A copy of a message sent by UltiPro to its customer base indicates that on Feb. 6, 2014 the company temporarily suspended access to individual employee W-2 records for all customers. That message reads, in part:
“On February 6, 2014, we applied an update to UltiPro to remove administrator/manager access to W-2s as a proactive measure in response to a specific new security threat we have been alerted to this tax season. Across all industries and providers, there is increasing activity that targets payroll administrators and any user with access to multiple employee records, where malicious groups or individuals are attempting to obtain employee W-2 information for the purpose of committing tax fraud. Any organization, regardless of payroll provider, is a potential target of this threat where the malicious group uses malware to spy on customer or end-user’s workstation to obtain user names and passwords. If obtained, any user name and password can then be used to log in, obtain employee W-2 information, and file that information for tax fraud purposes.”
“For this reason, we took immediate action to protect your employees by removing access for managers and administrators to individual employee W-2s. We will be releasing an UltiPro update restoring administrator and manager access with an additional level of authentication to validate the identity of the user. This UltiPro update is targeted for Sunday, February 9.”
On Feb. 9, UltiPro told customers that it was restoring access to employee W-2 information, and that managers and payroll administrators trying to access those records would be presented with an eight-digit “security access code request” — a text message delivered to a mobile phone designated by each user. That communication stated that each access code would be valid for only a short time before it expired, and that administrators could view employee W-2s for an hour before being logged out and forced to request another code.
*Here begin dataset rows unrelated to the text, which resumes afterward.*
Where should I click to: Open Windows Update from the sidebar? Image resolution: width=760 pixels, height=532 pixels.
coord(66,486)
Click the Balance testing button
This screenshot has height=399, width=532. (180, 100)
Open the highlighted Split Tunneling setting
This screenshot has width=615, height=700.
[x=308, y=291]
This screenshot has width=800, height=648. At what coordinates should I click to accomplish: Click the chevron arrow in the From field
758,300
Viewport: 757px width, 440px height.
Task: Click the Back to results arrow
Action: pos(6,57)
UltiPro also told customers that it was instituting new changes to alert administrators via email about any users that modify their contact information:
“If a user changes a primary email address in UltiPro, he/she will receive an email to the previous email address communicating that a change occurred and to contact the administrator if the change was not initiated by him/her,” the company said in an Feb. 10 email to users. “If a user changes a secondary email address, he/she will receive an email to the primary email address with that same message.”
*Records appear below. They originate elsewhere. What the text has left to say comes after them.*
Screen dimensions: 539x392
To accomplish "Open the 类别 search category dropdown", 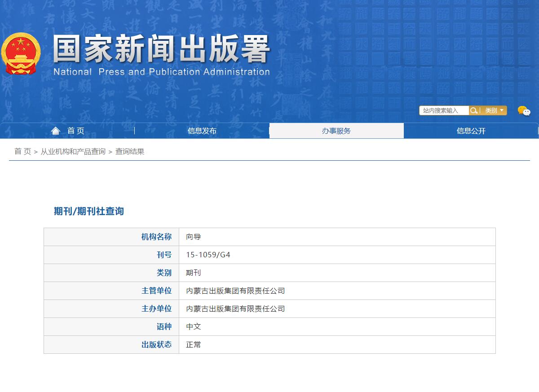I will [x=494, y=110].

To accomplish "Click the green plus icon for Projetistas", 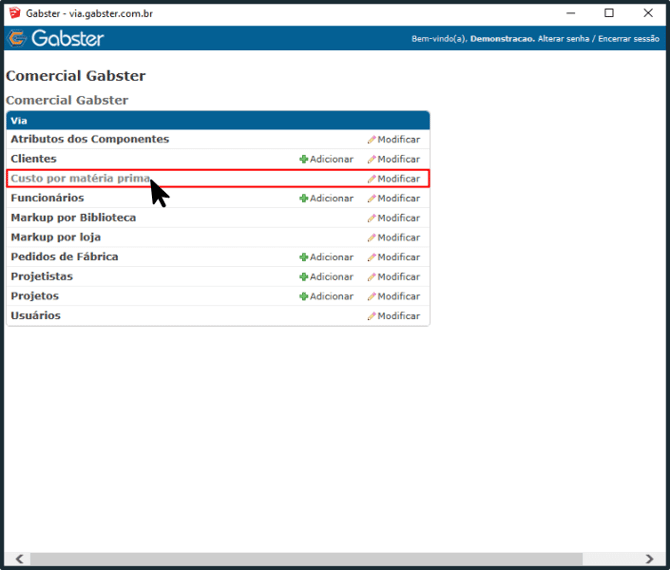I will coord(304,277).
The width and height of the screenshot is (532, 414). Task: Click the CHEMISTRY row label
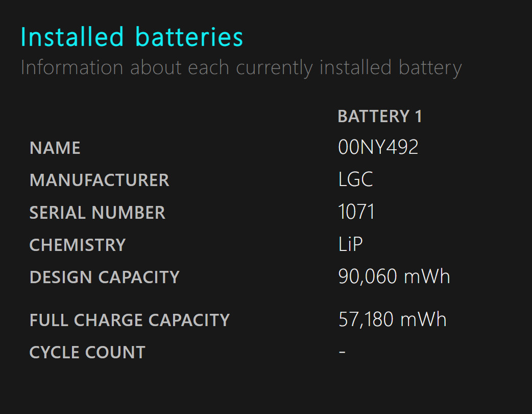click(x=78, y=245)
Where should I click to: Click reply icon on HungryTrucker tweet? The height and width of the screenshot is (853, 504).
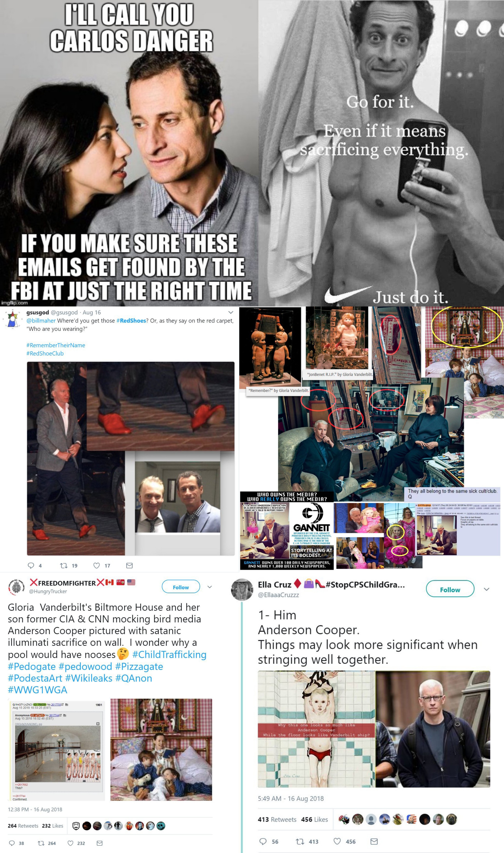12,843
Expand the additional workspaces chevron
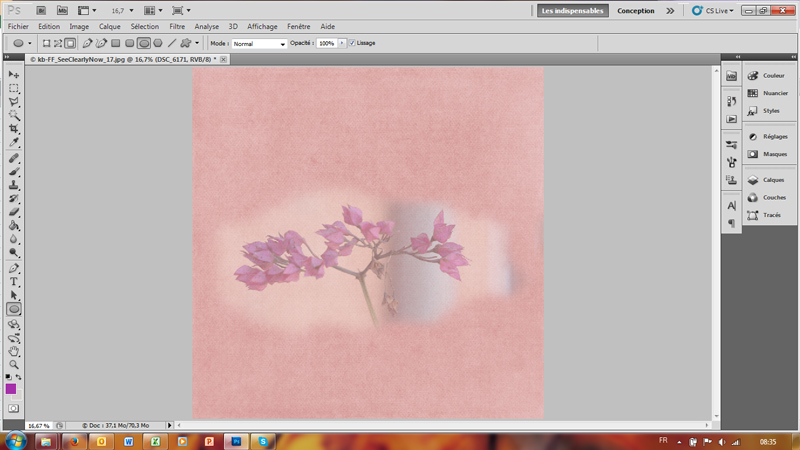The height and width of the screenshot is (450, 800). pyautogui.click(x=672, y=11)

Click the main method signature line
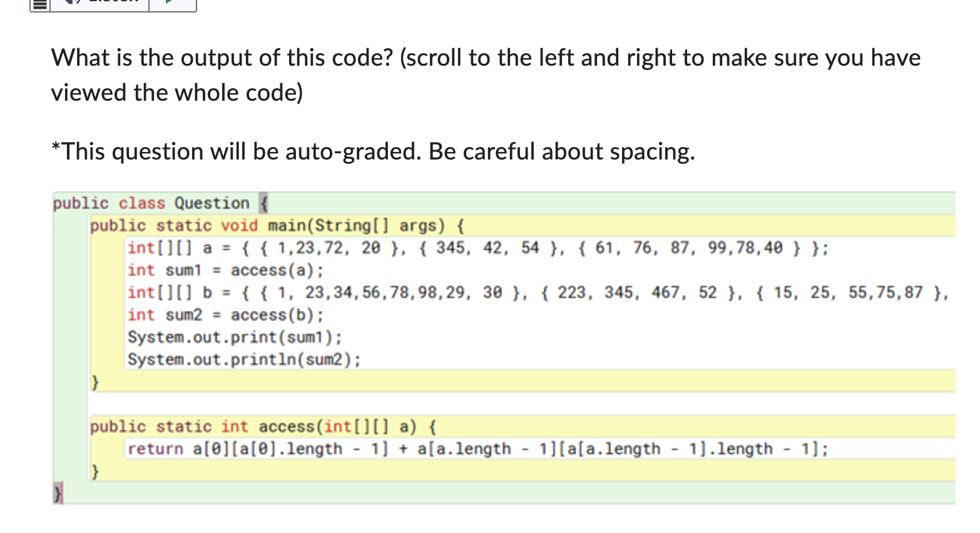coord(275,225)
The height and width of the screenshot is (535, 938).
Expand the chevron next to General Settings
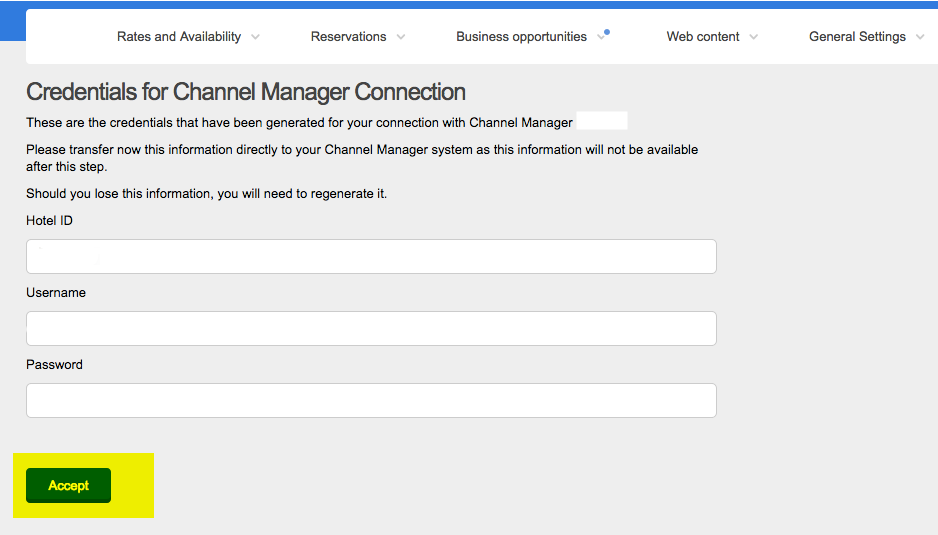click(920, 37)
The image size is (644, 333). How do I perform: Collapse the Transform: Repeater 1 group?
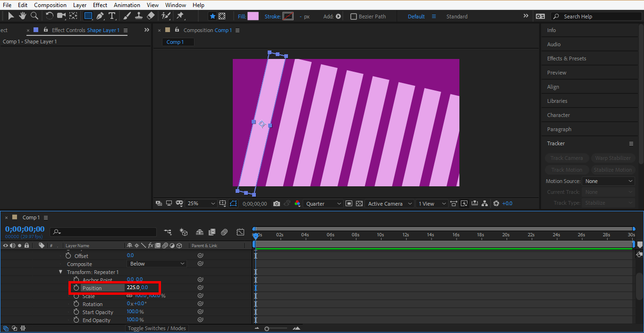(60, 272)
It remains unclear why so many individuals in the healthcare industry have been targeted by tax fraud this year. Last week, I published a story showing that hundreds of physicians in numerous states were just discovering that they’d been victimized by tax fraud, although the pattern of fraud in those cases did not match the attacks against healthcare organizations detailed in this story. As I noted in that piece, the tax fraud committed against individual physicians this year was far more selective, and did not impact other employees at those healthcare organizations.
Earlier this month, the University of Pittsburgh Medical Center confirmed that a data breach thought to affect only a few dozen employees actually revealed the personal information of approximately 27,000 employees — including at least 788 who reported experiencing some form of tax fraud or bank accounts that were wiped clean as a result of the breach. It is unclear how the breach occurred, and the UPMC has declined a request for an interview.